Your instructions:
Go to the line containing "Image resolution: width=1270" below; retype it and all following lines exactly, and leave out the pictures.

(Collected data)
===============

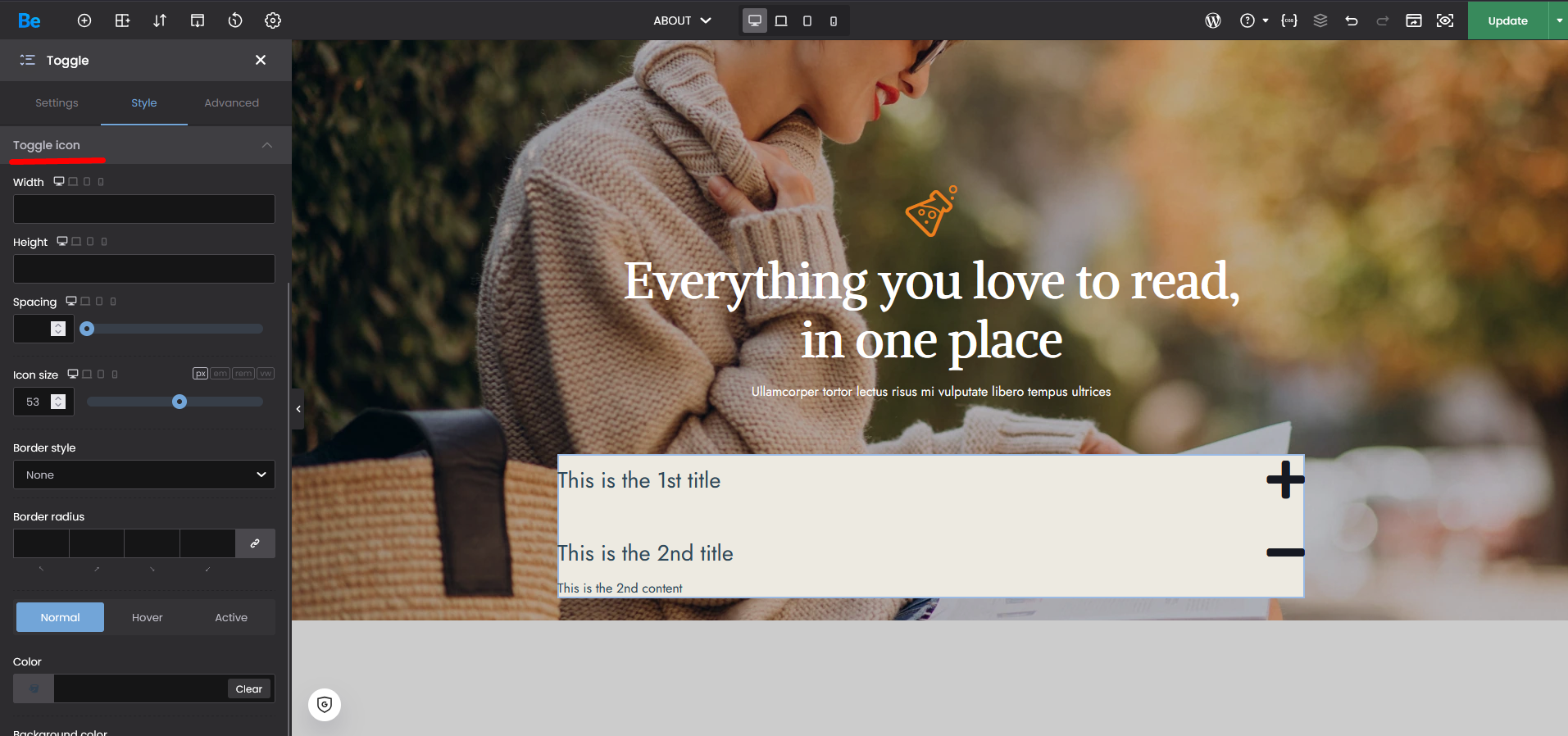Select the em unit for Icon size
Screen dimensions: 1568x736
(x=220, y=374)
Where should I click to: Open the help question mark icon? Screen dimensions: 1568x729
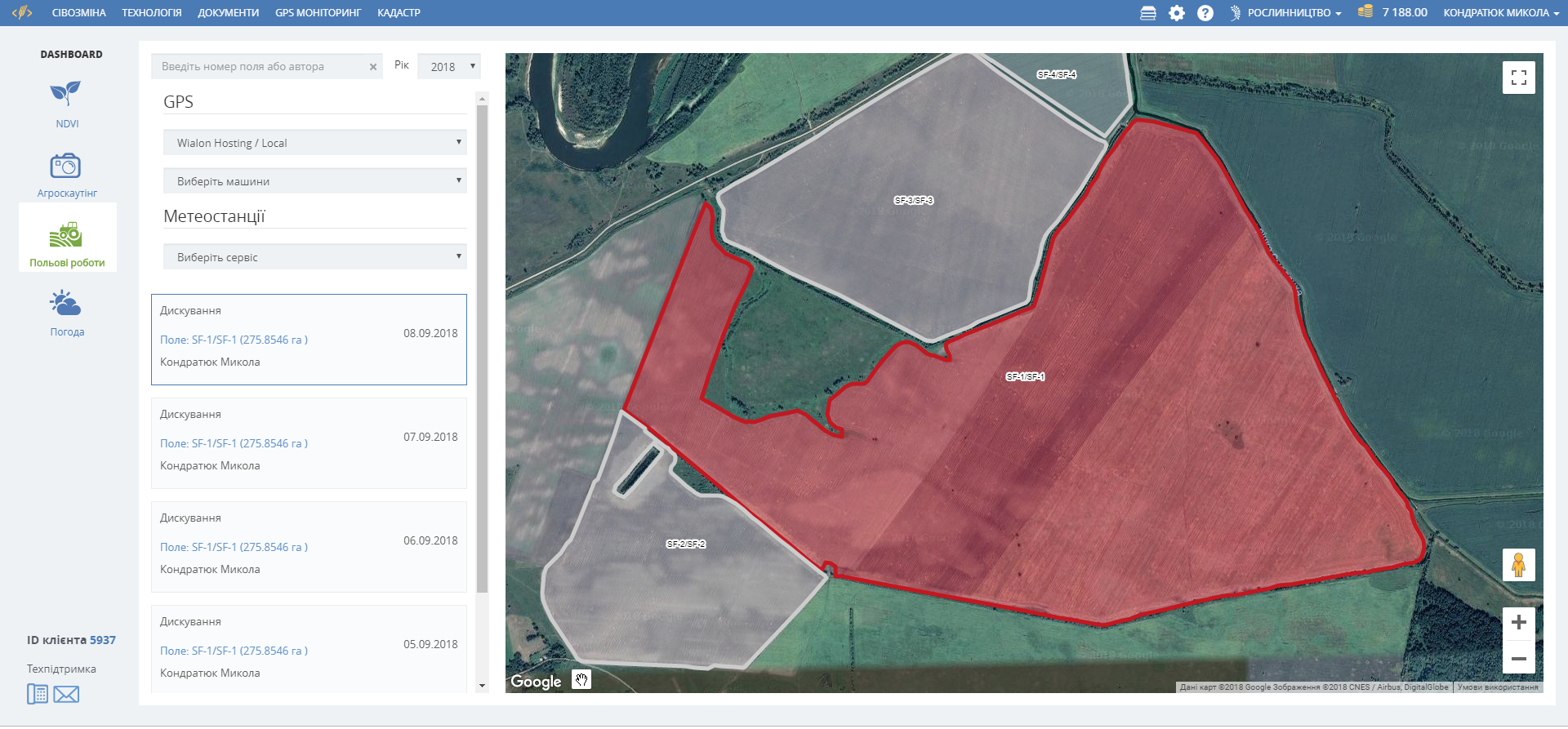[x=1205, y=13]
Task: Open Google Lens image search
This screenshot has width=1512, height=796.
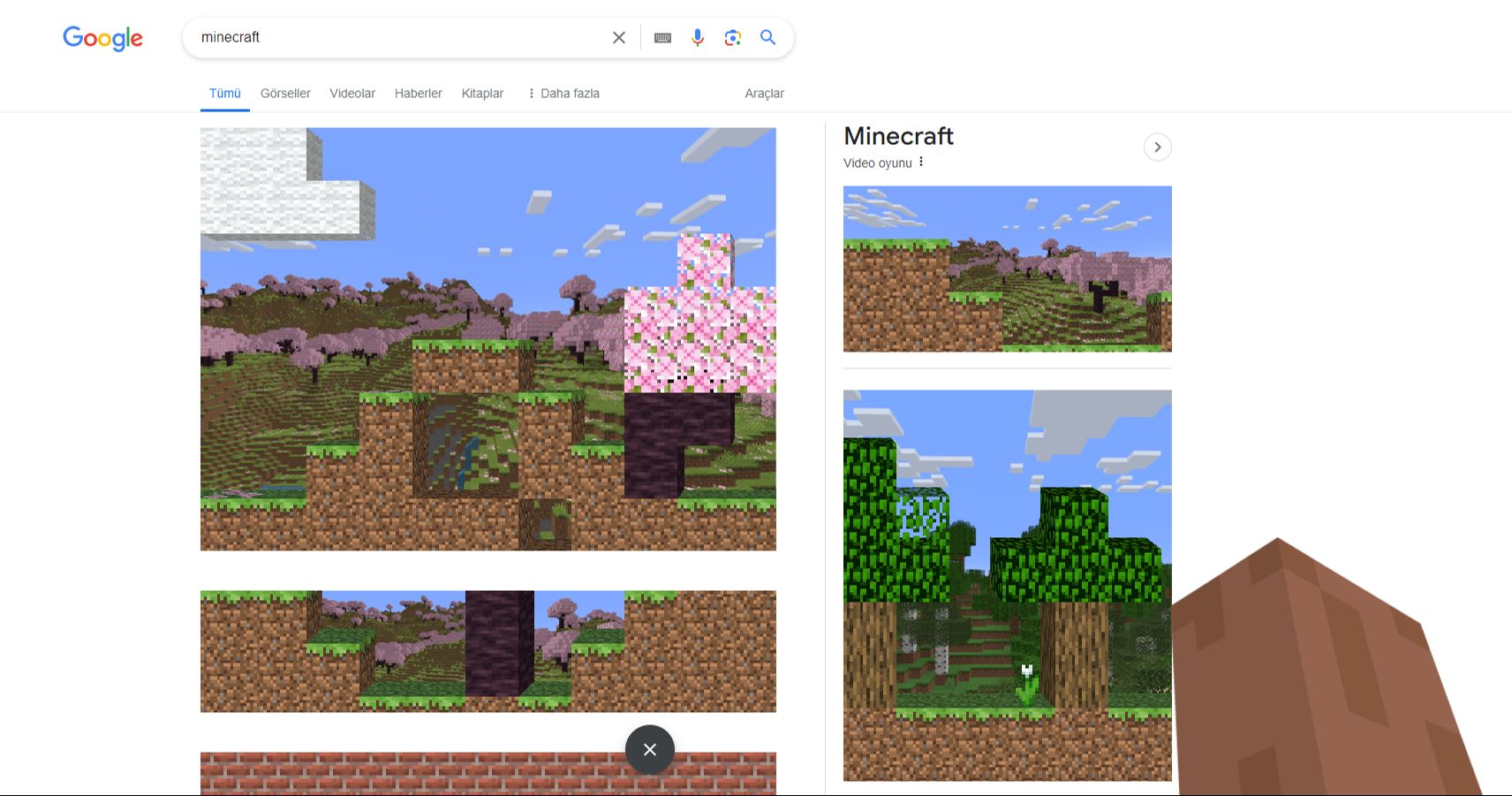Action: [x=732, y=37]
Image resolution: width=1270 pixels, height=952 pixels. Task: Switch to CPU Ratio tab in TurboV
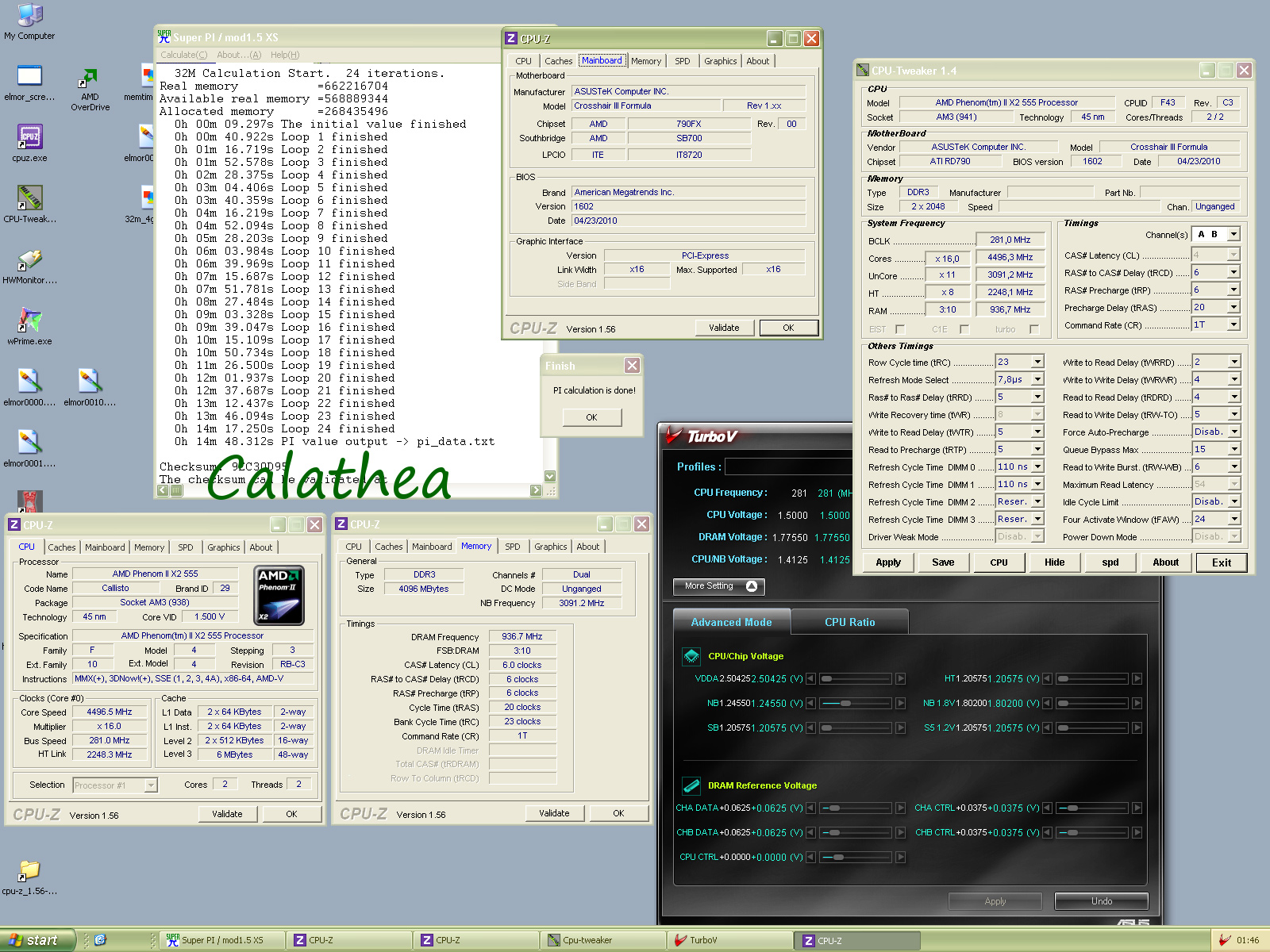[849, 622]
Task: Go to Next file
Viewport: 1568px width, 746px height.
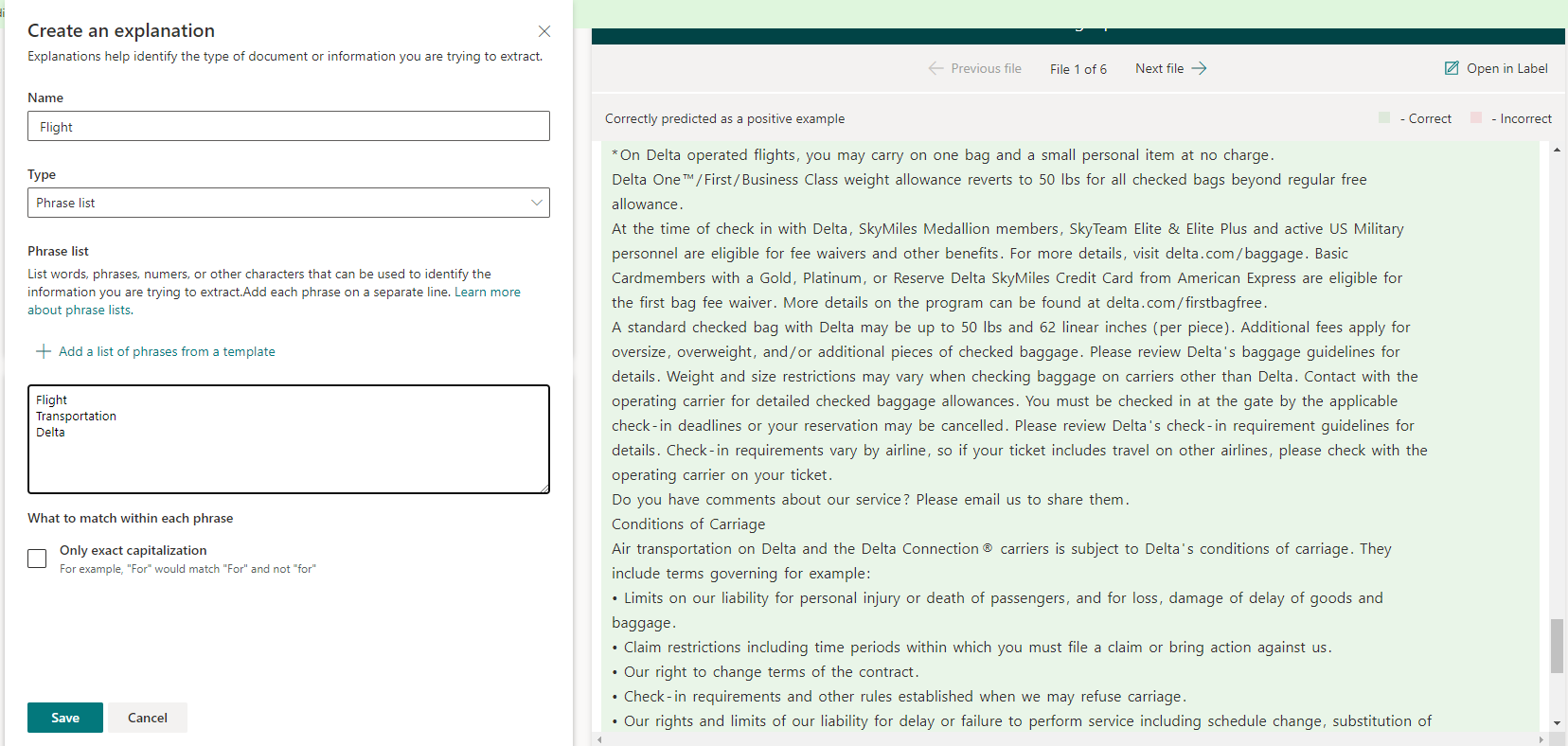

===============

Task solution:
Image resolution: width=1270 pixels, height=952 pixels. Task: Switch to CPU Ratio tab in TurboV
[849, 622]
Task: Go to Next file
Viewport: 1568px width, 746px height.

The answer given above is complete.